I suspect the real-life pandemic is what inclined the screenwriters to not delve into the outside-inside truthfulness debate of 10 Cloverfield Lane. “Covid truthers” are a crazy lot of conspiratorial mind-zombies who just don’t deserve a possible plot parallel to positively identify with. Roland Emmerich’s new release Moonfall provides an example of a similar gesture to outer-space conspiratorial thinkers, and it makes for one of the weakest screenplays of the year thanks to an amazing ignorance about the events of the world since 2016. Perhaps the filmmakers were attempting to be faithfully politically correct, an understandable directorial decision even if it doesn’t work out as generously on the artistic level.

But then again, it’s not like Glasshouse makes any grand political statements the other way around. In an interview with Flip Screened, Egan pointed to the intended political allegory of South African colonialism, but it just isn’t there: 

It’s very much that but it’s also informed by this vestige of horror, which is really the haunting, permeating quality of colonialism in Africa. That’s the last Victorian glasshouse left standing—a gift from the UK—and it’s this relic of colonialism in this very contemporary South African context, right? So the whole film ended up becoming this allegory for colonialism: You have this beautiful facade, but there’s rot underneath seeping through.

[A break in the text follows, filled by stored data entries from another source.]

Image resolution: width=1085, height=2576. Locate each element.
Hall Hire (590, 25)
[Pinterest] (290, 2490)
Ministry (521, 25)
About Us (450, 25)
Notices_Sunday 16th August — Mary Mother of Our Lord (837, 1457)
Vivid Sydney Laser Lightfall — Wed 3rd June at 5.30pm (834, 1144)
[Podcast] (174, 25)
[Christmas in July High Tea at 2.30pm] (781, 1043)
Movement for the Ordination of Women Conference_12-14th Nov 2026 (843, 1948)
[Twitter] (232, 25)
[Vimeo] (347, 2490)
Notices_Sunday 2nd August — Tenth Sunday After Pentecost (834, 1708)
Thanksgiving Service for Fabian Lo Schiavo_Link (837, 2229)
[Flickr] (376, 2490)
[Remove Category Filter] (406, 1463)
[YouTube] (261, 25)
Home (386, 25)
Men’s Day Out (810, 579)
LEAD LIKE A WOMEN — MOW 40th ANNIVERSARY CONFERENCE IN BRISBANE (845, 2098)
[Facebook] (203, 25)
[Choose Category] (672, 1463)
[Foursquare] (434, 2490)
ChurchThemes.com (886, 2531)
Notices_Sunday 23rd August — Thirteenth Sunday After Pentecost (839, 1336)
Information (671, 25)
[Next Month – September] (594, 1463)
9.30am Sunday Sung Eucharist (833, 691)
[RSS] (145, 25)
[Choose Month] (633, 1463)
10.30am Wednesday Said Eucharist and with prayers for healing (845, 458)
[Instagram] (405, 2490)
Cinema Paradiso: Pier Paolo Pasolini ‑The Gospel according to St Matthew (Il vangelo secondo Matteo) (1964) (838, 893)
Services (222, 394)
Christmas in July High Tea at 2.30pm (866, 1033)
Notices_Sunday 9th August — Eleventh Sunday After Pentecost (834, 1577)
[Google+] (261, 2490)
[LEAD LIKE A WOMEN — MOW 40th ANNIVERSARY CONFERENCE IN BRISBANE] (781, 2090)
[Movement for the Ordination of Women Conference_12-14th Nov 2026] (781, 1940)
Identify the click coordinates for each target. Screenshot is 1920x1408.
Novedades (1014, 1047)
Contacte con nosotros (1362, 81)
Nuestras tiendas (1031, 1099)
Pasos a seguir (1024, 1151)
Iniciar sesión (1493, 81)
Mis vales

Sure, religion plays a particularly devious role, as it did in apartheid, in the formation of the family’s insular community that even toys with incest. But religion also played a key role in ending apartheid. There isn’t any redemption available for religion in Glasshouse. Most importantly, the Stranger—and everyone else in the film—is white. If the filmmakers think this passes for a South African political allegory about colonialism, I’m not sure they fully understood the colonial situation. And with Egan originally hailing from Wisconsin, perhaps they don’t. 

Glasshouse
2022
dir. Kelsey Egan
94 min.

Glasshouse will be available on VOD starting 7/12.